All streets in the business section and many of those in the residence districts are paved and others are graded, graveled and well kept.
Choctaw county has a magnificent Court House, which is situated at the edge of the business district and towers high and tells of worthy ambition and lofty ideals which prevail throughout the county. The city also has a modern post office building and city hall, auditorium, fully accredited high school, grade schools, in fact, a system of schools which ranks with the best in the state also churches of all leading denominations, several owning imposing and costly houses of worship.
Hugo is a city of many beautiful homes, cozy cottages and well kept lawns. A majority of the homes are owned by those living in them.
Hugo is in the center of one of the outstanding agricultural, horticultural, poultry, dairying, livestock and hog producing sections of Southeast Oklahoma. A majority of the soils in Choctaw county and particularly those in the Red River Valley are very fertile and will produce the full limit of any garden, fruit or field crop common to this section of the country.
Local farmers raise cotton, corn, oats, lespedeza, kaffir corn, velvet beans, peanuts, sweet and irish potatoes, watermelons, cantaloupes, peaches, apples, pears, plums, cherries, grapes, strawberries, blackberries, raspberries, the finest tomatoes grown in the state, all kinds of garden vegetables, sorghum, cow pens, soy beans, alfalfa, and all pasture grasses and forage crops.
As a livestock section Choctaw county ranks among the best in Southeast Oklahoma.
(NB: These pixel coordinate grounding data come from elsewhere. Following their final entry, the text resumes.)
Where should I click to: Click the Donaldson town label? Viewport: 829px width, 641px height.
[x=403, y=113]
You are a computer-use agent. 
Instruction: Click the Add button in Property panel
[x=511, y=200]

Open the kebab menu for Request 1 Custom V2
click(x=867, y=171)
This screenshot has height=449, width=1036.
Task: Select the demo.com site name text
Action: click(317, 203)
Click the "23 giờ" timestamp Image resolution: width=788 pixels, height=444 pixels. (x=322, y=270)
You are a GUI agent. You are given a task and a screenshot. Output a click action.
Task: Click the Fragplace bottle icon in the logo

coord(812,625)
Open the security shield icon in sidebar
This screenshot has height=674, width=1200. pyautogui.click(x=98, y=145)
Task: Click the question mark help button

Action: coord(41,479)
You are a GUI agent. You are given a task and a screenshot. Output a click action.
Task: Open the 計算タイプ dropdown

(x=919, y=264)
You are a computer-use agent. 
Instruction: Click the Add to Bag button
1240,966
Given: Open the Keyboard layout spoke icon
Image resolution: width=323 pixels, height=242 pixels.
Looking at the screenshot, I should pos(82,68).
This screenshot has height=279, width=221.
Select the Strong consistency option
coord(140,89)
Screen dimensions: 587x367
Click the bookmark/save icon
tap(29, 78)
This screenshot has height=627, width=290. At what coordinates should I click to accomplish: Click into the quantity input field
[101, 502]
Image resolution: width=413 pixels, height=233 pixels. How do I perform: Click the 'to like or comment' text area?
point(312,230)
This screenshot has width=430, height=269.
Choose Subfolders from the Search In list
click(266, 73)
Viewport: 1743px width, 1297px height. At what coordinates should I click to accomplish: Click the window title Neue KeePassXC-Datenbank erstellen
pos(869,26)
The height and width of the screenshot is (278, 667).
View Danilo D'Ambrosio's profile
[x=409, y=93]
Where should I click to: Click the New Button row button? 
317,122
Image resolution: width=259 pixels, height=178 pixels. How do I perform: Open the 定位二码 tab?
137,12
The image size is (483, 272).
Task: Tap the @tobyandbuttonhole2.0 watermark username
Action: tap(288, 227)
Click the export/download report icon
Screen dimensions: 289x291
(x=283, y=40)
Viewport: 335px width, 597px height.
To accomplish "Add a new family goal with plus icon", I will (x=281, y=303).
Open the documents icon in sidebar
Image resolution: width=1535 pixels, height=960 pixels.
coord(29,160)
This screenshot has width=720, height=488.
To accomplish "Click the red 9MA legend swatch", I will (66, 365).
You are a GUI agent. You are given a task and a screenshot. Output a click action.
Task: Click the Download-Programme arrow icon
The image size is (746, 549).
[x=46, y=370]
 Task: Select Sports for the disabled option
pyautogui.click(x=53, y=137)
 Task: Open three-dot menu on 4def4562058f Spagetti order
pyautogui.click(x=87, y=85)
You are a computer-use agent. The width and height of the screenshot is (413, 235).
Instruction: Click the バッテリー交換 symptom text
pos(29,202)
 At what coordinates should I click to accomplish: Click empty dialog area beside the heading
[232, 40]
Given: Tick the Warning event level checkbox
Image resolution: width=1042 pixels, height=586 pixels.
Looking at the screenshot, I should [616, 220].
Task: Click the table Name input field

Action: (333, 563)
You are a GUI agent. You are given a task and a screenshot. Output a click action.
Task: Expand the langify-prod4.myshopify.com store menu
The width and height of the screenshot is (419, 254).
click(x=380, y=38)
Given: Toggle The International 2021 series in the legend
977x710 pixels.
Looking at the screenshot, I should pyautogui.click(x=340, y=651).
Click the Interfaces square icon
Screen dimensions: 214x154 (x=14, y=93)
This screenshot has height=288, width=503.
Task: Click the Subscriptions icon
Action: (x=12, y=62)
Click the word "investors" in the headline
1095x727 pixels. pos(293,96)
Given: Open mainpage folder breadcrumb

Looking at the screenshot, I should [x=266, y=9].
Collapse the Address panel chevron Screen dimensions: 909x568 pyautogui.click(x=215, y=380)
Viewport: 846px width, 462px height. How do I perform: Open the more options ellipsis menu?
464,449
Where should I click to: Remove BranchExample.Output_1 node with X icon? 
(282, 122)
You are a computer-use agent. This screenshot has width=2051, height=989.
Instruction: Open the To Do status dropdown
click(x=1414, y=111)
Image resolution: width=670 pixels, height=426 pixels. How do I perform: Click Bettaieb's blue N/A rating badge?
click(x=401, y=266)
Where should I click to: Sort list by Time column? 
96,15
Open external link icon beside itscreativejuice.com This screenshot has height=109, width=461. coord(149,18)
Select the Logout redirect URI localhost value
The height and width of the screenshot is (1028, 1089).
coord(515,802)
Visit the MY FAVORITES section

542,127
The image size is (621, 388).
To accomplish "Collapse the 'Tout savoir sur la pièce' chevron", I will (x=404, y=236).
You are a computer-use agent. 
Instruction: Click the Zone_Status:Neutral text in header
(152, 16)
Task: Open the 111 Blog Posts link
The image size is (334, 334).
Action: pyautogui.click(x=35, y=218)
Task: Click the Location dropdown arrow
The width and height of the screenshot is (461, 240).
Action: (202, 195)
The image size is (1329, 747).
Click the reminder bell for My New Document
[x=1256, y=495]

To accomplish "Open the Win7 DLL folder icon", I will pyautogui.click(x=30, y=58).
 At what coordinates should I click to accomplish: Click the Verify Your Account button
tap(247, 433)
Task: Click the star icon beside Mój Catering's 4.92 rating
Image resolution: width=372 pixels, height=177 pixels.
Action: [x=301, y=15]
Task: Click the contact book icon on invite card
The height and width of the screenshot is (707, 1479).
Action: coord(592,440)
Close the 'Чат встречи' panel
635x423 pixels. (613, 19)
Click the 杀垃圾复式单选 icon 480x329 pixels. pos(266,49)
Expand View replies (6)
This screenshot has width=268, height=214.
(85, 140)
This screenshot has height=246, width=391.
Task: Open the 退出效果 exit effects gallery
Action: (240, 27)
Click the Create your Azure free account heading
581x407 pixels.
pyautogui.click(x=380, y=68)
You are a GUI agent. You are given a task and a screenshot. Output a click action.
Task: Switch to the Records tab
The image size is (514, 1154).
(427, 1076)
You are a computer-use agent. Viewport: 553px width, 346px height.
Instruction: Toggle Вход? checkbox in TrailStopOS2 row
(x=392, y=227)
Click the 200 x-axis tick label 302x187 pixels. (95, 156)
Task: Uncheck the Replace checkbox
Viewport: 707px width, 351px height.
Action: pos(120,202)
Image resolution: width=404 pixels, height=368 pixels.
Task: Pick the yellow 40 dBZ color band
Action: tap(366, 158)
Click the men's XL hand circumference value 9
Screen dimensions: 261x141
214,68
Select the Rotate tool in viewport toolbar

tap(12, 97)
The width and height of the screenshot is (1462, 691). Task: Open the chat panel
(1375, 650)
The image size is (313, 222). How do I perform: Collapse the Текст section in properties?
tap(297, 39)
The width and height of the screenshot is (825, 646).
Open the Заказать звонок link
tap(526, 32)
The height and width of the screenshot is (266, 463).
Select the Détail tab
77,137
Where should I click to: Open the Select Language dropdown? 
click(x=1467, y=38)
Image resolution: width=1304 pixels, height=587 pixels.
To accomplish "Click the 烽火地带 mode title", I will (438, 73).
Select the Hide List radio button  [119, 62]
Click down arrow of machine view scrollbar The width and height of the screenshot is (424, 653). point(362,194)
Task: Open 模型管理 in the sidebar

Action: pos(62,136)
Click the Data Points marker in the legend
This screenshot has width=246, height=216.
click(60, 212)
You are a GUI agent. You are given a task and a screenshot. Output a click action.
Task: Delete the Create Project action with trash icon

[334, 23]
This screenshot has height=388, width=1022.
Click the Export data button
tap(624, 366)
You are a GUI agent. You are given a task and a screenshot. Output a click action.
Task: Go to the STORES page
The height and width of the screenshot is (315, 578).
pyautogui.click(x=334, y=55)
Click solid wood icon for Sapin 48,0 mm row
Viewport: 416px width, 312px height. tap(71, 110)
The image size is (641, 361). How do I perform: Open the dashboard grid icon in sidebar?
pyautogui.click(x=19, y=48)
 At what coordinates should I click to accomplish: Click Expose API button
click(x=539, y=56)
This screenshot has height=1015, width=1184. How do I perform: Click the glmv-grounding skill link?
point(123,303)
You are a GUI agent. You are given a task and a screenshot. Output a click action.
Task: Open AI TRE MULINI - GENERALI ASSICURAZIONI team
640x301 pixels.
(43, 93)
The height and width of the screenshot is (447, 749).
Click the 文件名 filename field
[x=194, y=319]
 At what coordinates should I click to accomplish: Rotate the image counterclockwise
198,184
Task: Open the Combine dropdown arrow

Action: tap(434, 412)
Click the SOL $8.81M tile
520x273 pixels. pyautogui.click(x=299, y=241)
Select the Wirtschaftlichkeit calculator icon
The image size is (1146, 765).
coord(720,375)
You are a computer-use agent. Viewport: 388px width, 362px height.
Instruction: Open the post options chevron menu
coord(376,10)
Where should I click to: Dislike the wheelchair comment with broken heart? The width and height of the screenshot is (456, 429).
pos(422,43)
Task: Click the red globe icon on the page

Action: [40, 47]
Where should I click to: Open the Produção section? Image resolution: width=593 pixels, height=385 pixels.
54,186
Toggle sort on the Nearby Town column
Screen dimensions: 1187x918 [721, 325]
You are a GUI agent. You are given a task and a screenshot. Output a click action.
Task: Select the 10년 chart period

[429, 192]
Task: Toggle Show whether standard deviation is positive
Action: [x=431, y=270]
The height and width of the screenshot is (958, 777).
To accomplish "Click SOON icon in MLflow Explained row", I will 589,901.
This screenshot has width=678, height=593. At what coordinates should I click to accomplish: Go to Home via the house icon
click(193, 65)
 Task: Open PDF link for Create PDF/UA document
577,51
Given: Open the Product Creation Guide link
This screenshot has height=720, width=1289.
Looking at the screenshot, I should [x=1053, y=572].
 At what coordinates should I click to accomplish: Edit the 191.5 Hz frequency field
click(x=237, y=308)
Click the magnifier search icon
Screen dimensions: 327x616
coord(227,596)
Purebred dairy cows, livestock, hogs, sheep and goats are numerous throughout this region. The diary business is steadily on the increase and practically every farmer is engaged in the poultry business to a greater or less extent.
An immense dam is now being constructed At Denison, Texas, on the Red River, which should double the value of much of the Red River valley land also bring many thousands of additional acres under cultivation.
In the surrounding country are some of the best hunting grounds and fishing streams and lakes in Southeast Oklahoma. Quail, dove, squirrels and rabbits are plentiful and streams and lakes abound with black bass, crappie, perch, cat and other fish.
Northeast of Hugo is the Kiamichi Mountains, National Forest, State Game Preserve and Beavers Bend State Park, the latter being one of the leading recreational centers of the Southwest. Hugo wants more people to share in her present progress and future possibilities and the stranger will receive a hearty welcome within her gates.